Because I could, I essentially leapt up 2 or 3 orders of the urological hierarchy, bypassing the regional treatment center (Maine Medical, in Portland) and going directly to the purlieus of Harvard Medical School, to specialists at Beth Israel Deaconess who were trained at Johns Hopkins and Stanford (the gold standards for robotic surgery and CyberKnife radiation therapy, respectively). The wonder is that it was easy to get an appointment with Dr. Peter Chang, and soon afterward I began his process of diagnosis: an MRI, a targeted biopsy, a consultation when the Gleason result came back 3+4 (ruling out watchful waiting), a choice between surgery and radiation therapy (I had a very helpful talk about the CyberKnife option with Dr.
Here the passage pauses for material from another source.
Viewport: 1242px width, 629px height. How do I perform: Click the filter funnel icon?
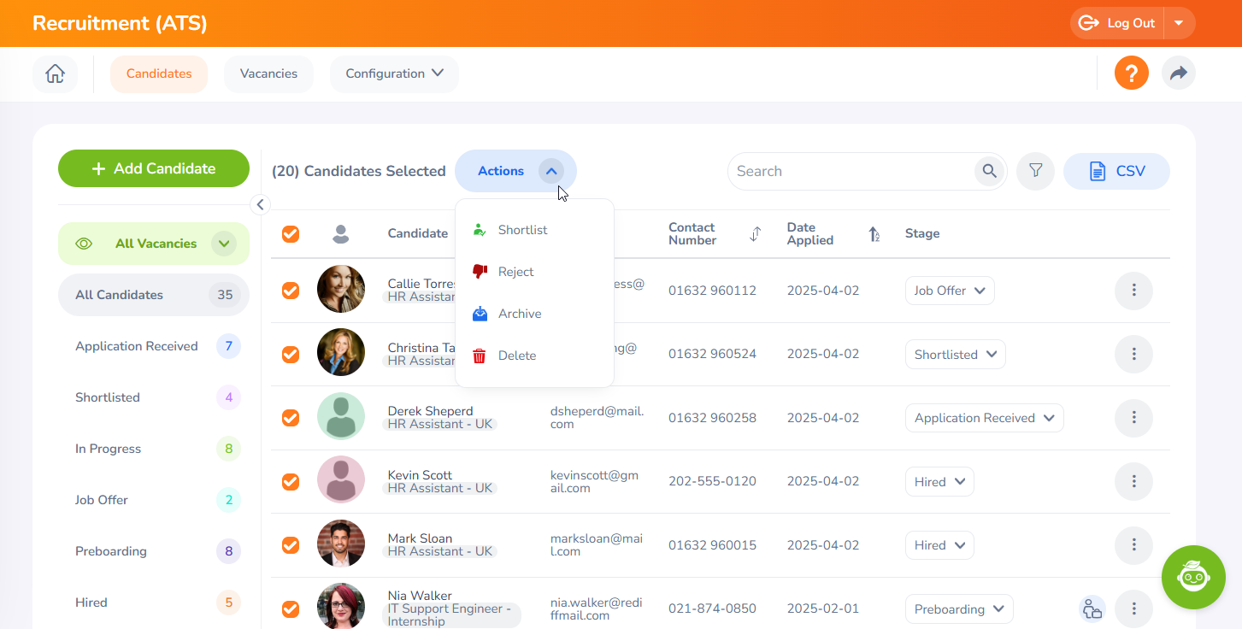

Irving Kaplan, a Beth Israel/Harvard radiation oncologist), and (once I'd opted for surgery) an appointment for laparoscopic robotic prostatectomy on 16 February, 4 months after the first contact.
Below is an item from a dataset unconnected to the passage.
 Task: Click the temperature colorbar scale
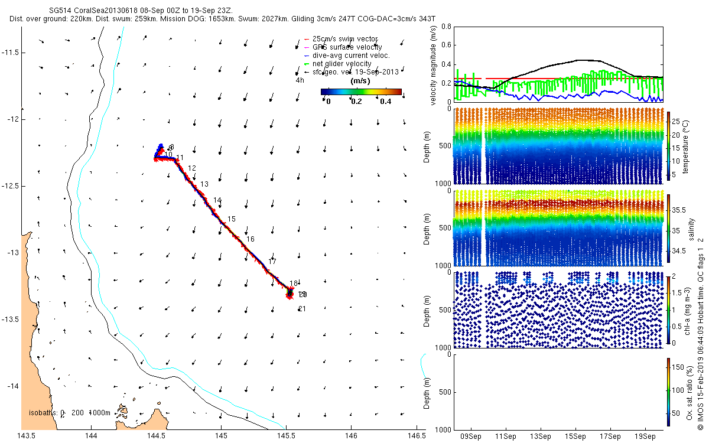click(x=668, y=146)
The choice of surgery over radiation wasn't immediate or obvious for me, but the main deciding factors were the relative uncertainty of radiation side effects 5+ years hence, and the tangible probability of a "cure" with successful surgery. As Dr. Chang put it, with surgery you take the hit up front. With radiation there might be a hit somewhere in the future. There's the added element that it's not clear that surgery is even possible after radiation, but radiation can still be used if surgery is not successful. The ideal outcome of prostatectomy is /no prostate=no prostate cancer/. There are risks of incontinence and impotence, but no treatment option is risk-free.
Both of these leading-edge treatment modalities are not your father's prostate treatment. They have come a long way in the last decade, and seem no longer to be considered "experimental", but they require very expensive equipment, operated by specialists who have done many hundreds of iterations of the procedures, require large teams of support personnel, and so are not widely distributed. Medicare does cover the procedures (so woe betide those under 65, and those outside the US), but there are plenty of additional costs, since patients often must travel to distant locations.